[Document extract]

The school eventually apologized for not having told parents about the spyware – that was officially intended to catch laptop thieves (17 laptops were actually recovered using the software) – but by that point, people were already selling t-shirts poking fun at the school and Lower Merrion’s reputation was tarnished.
What we can learn from this, according to Shira’s presentation:
He who breaks the story controls the story
Regardless of whether Blake’s actions were worse than Lower Merrion’s error, he was able to tell his version of the story far and wide before Lower Merrion even realized what was going on. By then, he had already set the tone and the school was on the defensive from the start.
If you’ve made a mistake that could ruin your personal brand, come clean as soon as possible. Go public with your guilt before anyone else can expose you. Like Blake, being first to tell your story means that you can explain what really happened with your interests in mind instead of being defamed by someone with their own intentions and a version of events that might not even be true, making you look worse than you should.
Being first to come out also means you can choose the most appropriate time and place for your announcement, so that the people who are most likely to be impacted by it will make the discovery in the least brand-damaging way.

[/Document extract]
[Excerpted data]

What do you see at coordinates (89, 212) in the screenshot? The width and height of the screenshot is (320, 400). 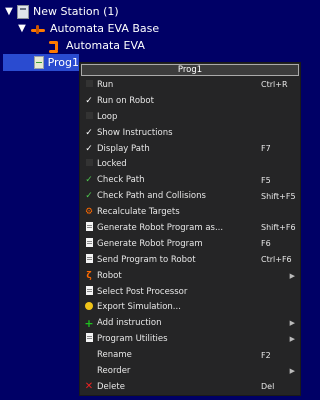 I see `robot-target-icon: ⚙` at bounding box center [89, 212].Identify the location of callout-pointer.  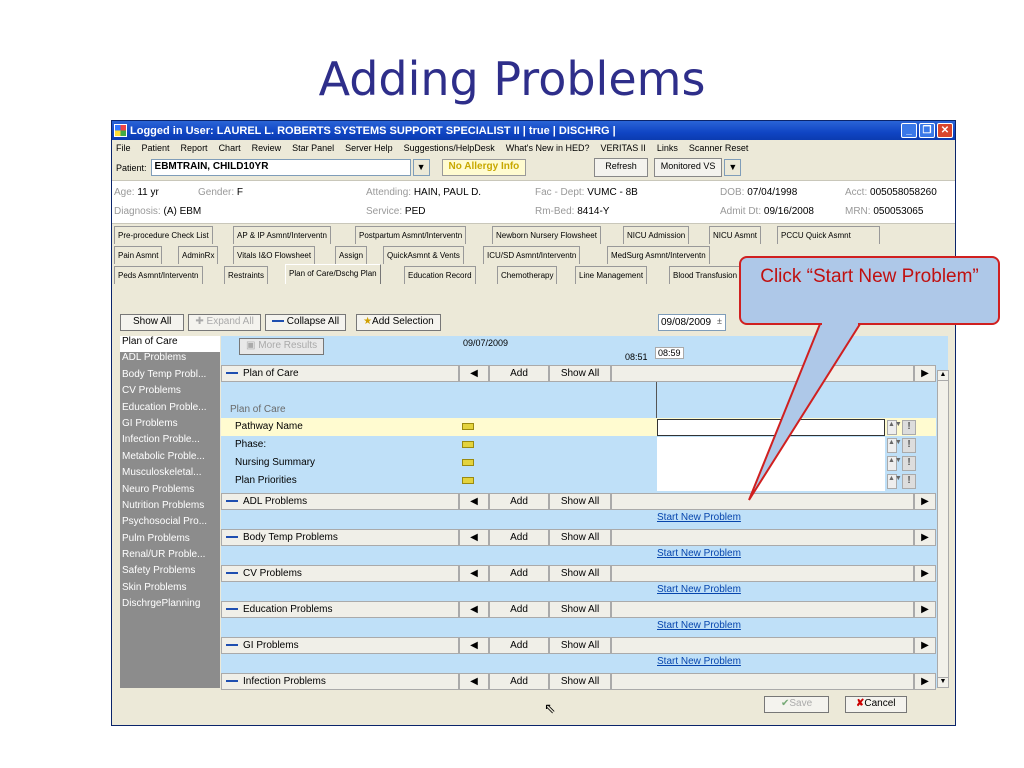
(805, 412).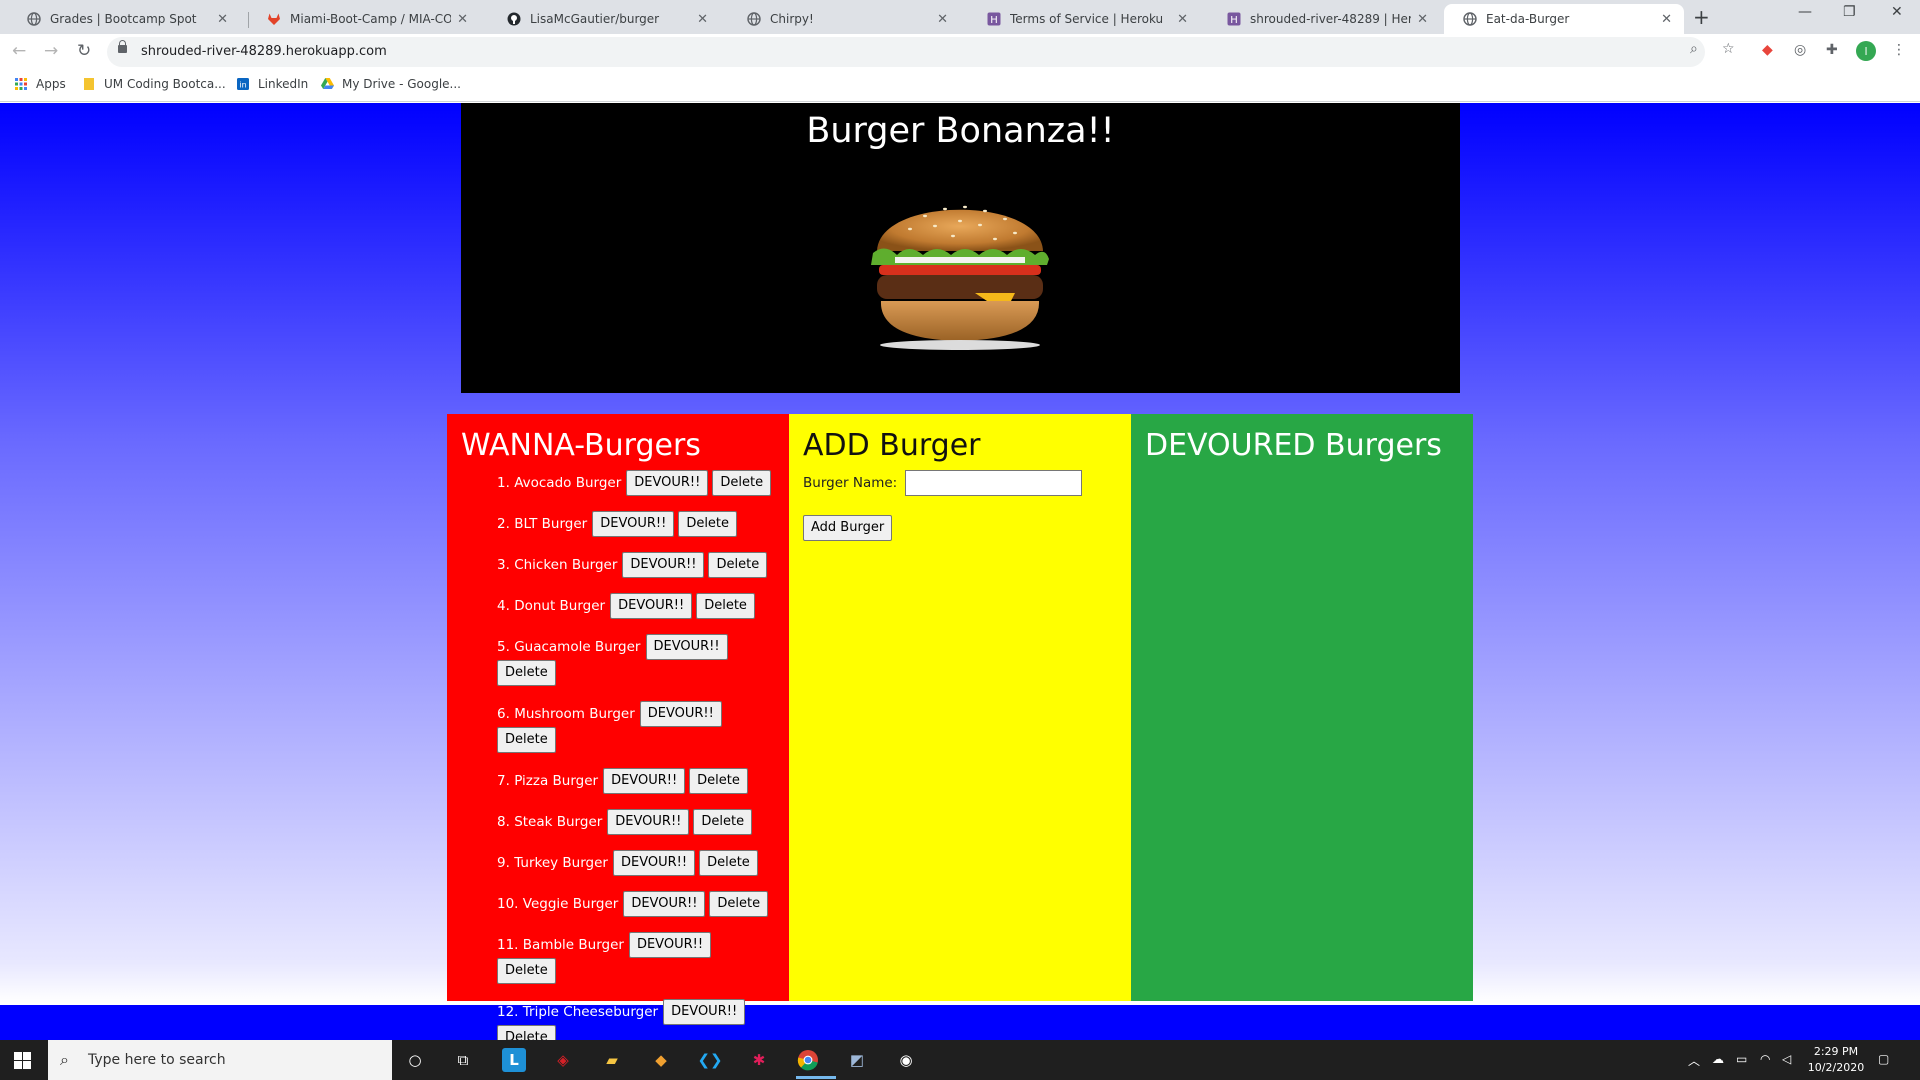 The image size is (1920, 1080). Describe the element at coordinates (264, 52) in the screenshot. I see `url-text: shrouded-river-48289.herokuapp.com` at that location.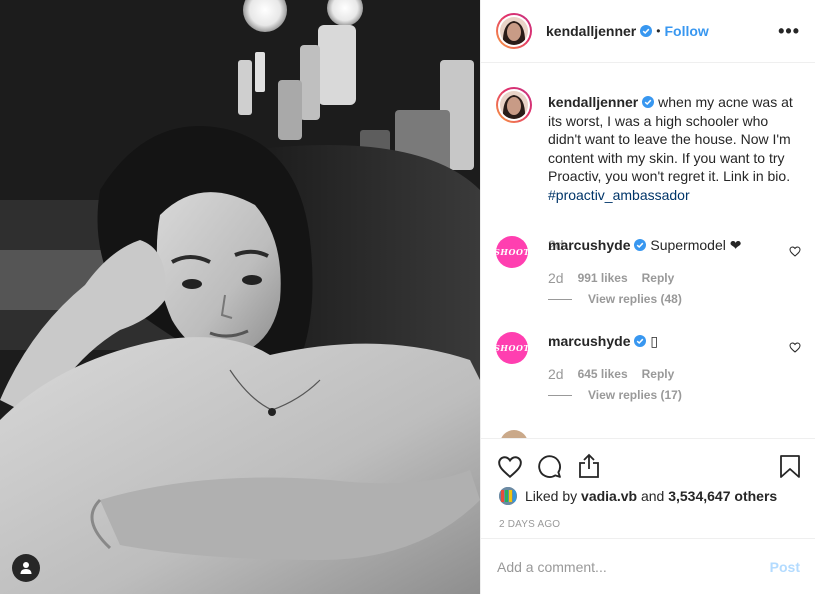 The width and height of the screenshot is (815, 594). Describe the element at coordinates (635, 299) in the screenshot. I see `view-replies-label: View replies (48)` at that location.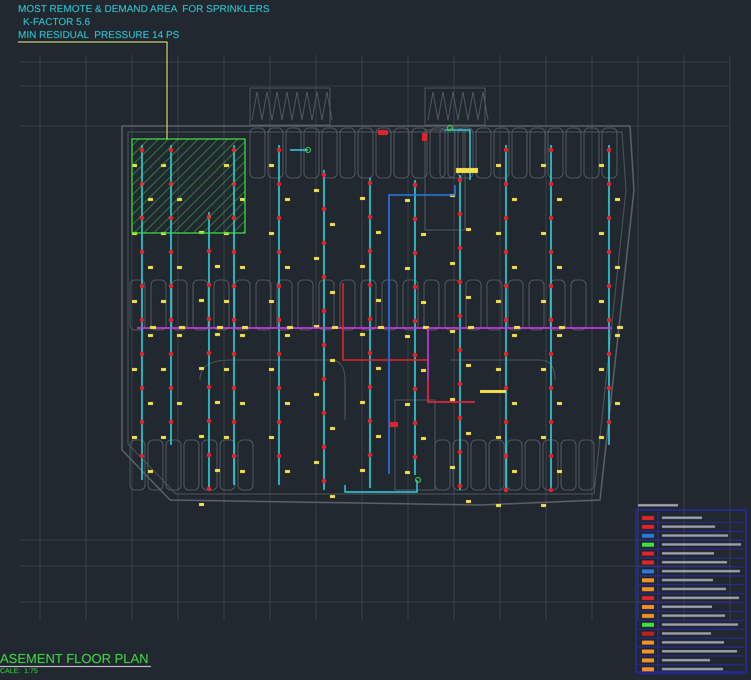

[/Excerpted data]

▸ **Required tasks**:
**a)** In the excerpt on the school spyware controversy, how many laptops were recovered using the software?
**b)** Condense the paragraph of the excerpt on the school spyware controversy that begins "If you've made a mistake that could ruin your personal brand" into a short bulleted list that keeps its main points.
**c)** Pick up the excerpt on the school spyware controversy after its final sentence and continue it.
The entries are not needed for any of the work here.

▸ **Written responses**:
**a)** Seventeen laptops were recovered using the software.

**b)**
- If a mistake could ruin your personal brand, admit it as soon as possible.
- Make your guilt public before anyone else can expose you.
- Telling your story first, as Blake did, lets you explain what happened with your own interests in mind.
- Otherwise, someone with their own intentions may defame you with a version of events that might be untrue, making you look worse than you should.

**c)**
Depending on how bad your mistake was, the way you handle the reaction can not only prevent brand destruction, it might even lead to brand growth.
At the time of this writing, I’m having a problem with a local company that signed me up for their service without my permission. Worse, when I complained to their customer service department, their reaction was to agree with me but to try and sell me on the service so that I would stay with them. Unbelievable! As I told them, “the best thing you could do right now is to solve the problem. That would build my confidence more than anything else because then I would know that if I ever wanted your service and had any subsequent problems (as inevitably happens), I could relax knowing that you would take care of it.”
Similarly, individuals are often best judged by how they react when things go wrong. Outing yourself first shows intellectual honesty and can increase your credibility at a moment when it should otherwise drop. Admitting your error builds trust because more than ever, people will think that you can be counted on.
Shira’s conclusion was that you need to Control the Noise, but I’ll take it one further: if you can control the noise around your mistakes, it will begin to sound like music.